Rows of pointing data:

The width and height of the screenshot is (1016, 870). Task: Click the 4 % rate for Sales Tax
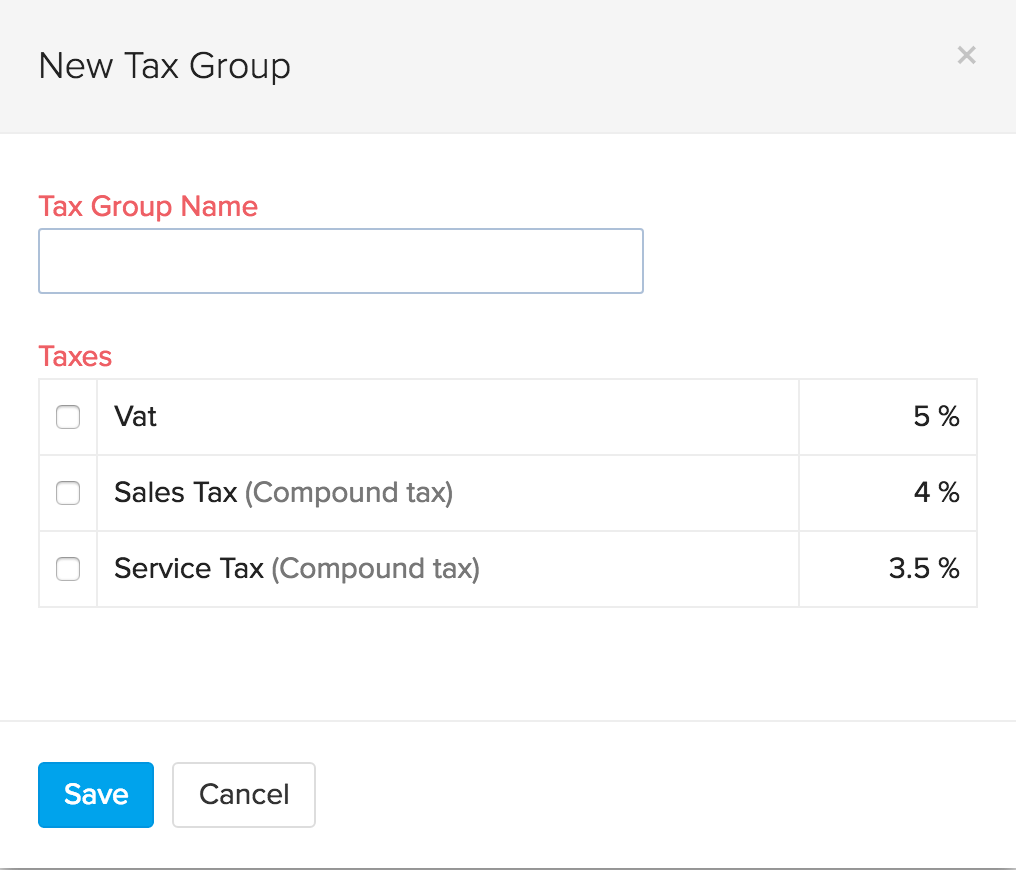(x=935, y=492)
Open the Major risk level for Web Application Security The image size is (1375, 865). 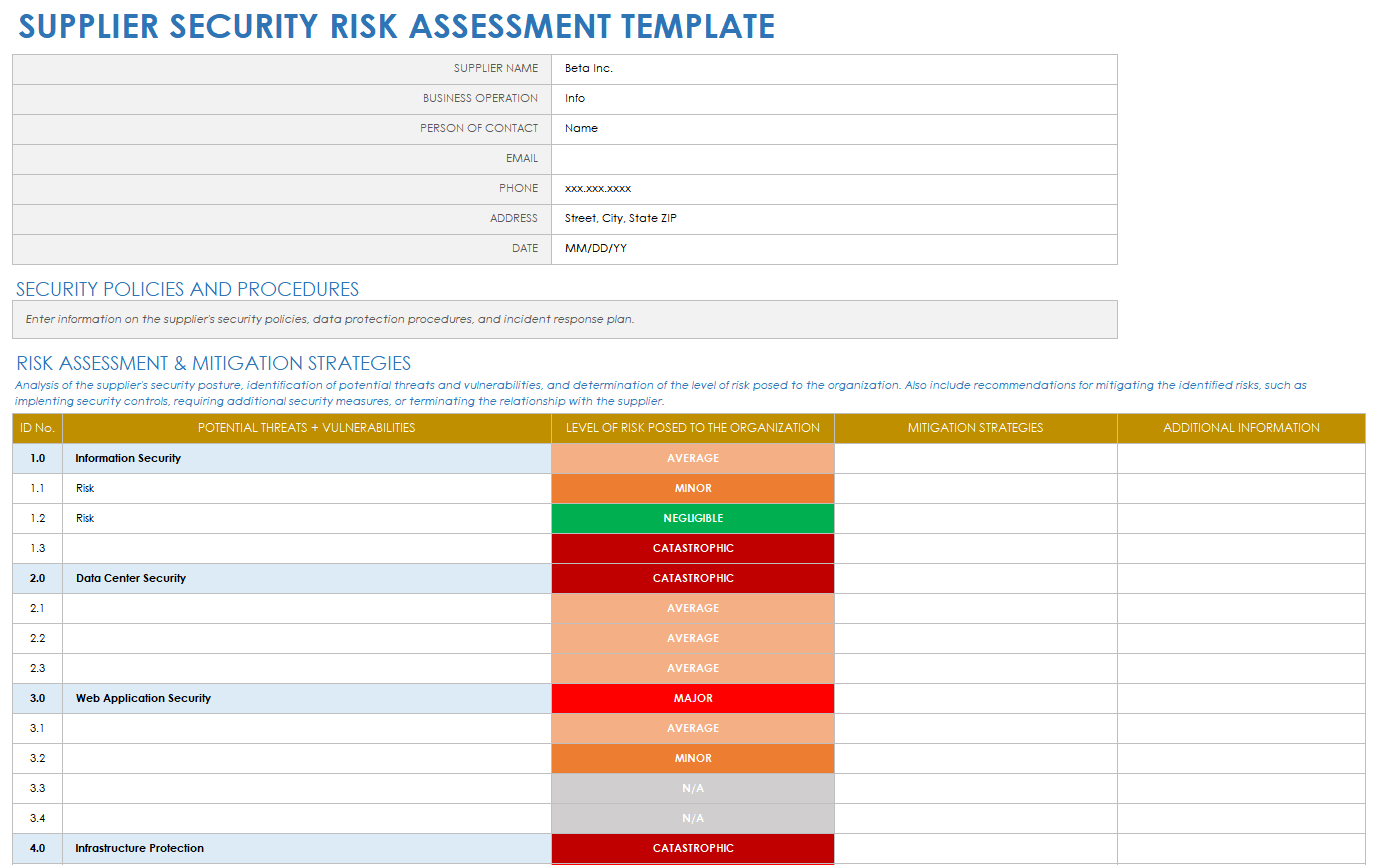point(692,699)
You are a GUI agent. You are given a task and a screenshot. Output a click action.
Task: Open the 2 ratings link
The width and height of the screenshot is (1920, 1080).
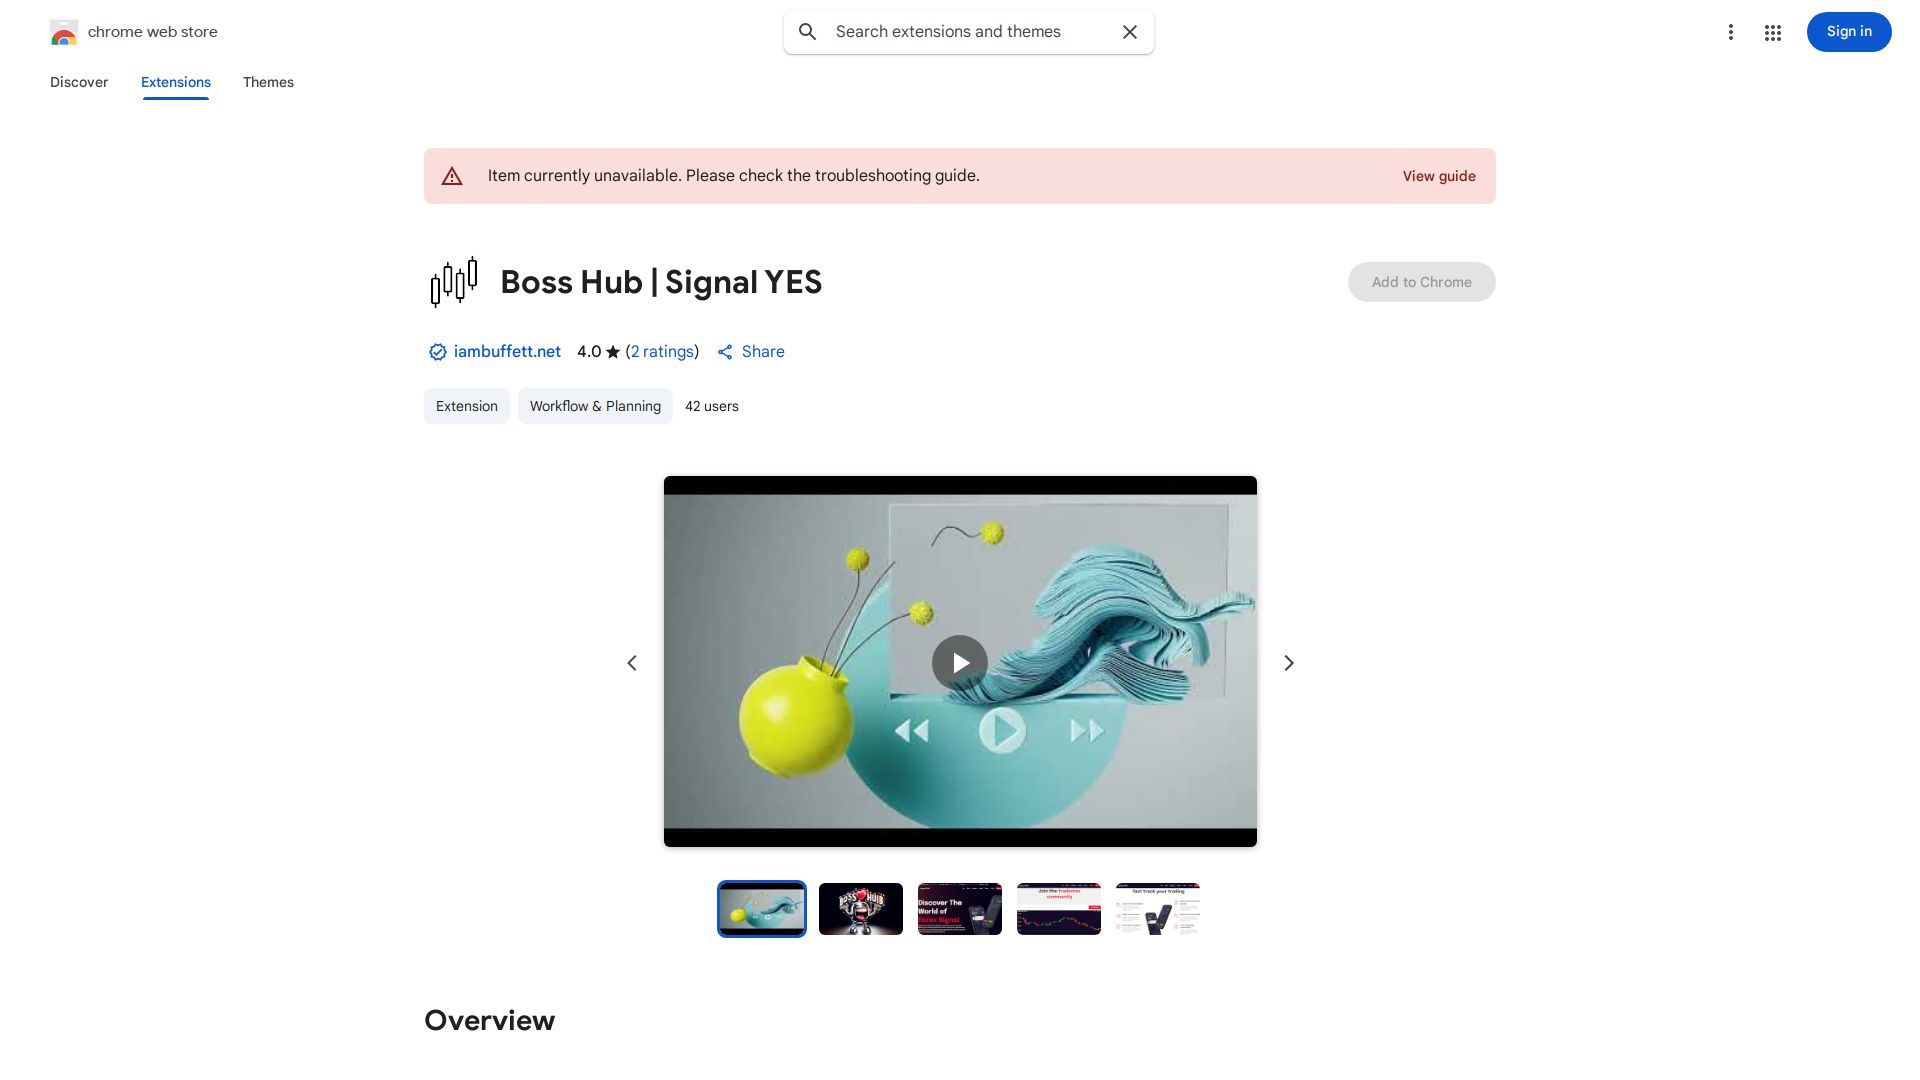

## [Exercise requirements]
Find every line in the listing above that contains the word "height", and copy each one. Matching is case-sensitive.

## [Finished task]
The width and height of the screenshot is (1016, 870). Task: Click the 4 % rate for Sales Tax
The width and height of the screenshot is (1920, 1080).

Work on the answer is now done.